--- Data excerpts Enclosed Below ---

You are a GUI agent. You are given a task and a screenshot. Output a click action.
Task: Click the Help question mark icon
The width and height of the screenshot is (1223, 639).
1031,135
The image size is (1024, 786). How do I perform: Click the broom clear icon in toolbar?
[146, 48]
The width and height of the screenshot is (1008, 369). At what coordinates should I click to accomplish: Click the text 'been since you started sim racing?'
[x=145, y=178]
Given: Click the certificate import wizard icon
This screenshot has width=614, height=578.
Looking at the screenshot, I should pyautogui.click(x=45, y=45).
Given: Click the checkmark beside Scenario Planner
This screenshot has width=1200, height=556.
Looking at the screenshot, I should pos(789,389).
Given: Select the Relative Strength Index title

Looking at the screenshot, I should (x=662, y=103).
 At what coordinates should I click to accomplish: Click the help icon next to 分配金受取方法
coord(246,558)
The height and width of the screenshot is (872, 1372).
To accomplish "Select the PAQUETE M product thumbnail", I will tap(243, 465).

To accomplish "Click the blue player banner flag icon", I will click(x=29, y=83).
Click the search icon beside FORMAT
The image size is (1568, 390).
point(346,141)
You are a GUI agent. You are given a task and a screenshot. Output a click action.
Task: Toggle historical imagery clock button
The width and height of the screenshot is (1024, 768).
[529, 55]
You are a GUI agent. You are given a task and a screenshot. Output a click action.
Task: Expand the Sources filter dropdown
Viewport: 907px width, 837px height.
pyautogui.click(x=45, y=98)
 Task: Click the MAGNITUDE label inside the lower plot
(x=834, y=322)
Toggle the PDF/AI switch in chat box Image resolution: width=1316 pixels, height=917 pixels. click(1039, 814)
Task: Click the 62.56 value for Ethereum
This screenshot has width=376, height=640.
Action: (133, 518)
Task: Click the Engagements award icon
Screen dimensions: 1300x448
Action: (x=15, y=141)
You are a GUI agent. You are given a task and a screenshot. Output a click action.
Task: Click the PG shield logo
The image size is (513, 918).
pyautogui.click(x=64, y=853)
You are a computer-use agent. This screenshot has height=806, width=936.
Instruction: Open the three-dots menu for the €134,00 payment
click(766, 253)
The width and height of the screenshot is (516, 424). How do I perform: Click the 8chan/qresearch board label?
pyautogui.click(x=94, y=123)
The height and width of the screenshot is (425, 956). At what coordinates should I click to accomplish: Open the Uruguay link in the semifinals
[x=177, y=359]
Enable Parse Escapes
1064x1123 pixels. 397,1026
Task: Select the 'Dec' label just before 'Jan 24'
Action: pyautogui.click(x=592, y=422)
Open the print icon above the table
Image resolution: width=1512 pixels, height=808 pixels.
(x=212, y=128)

--- End of Enclosed Data excerpts ---

# [Task description]
Exactly as written, please transcribe the lines from the start of the records above to the line that holds "Given: Click the certificate", both ends included.

# [The completed task]
You are a GUI agent. You are given a task and a screenshot. Output a click action.
Task: Click the Help question mark icon
The width and height of the screenshot is (1223, 639).
1031,135
The image size is (1024, 786). How do I perform: Click the broom clear icon in toolbar?
[146, 48]
The width and height of the screenshot is (1008, 369). At what coordinates should I click to accomplish: Click the text 'been since you started sim racing?'
[x=145, y=178]
Given: Click the certificate import wizard icon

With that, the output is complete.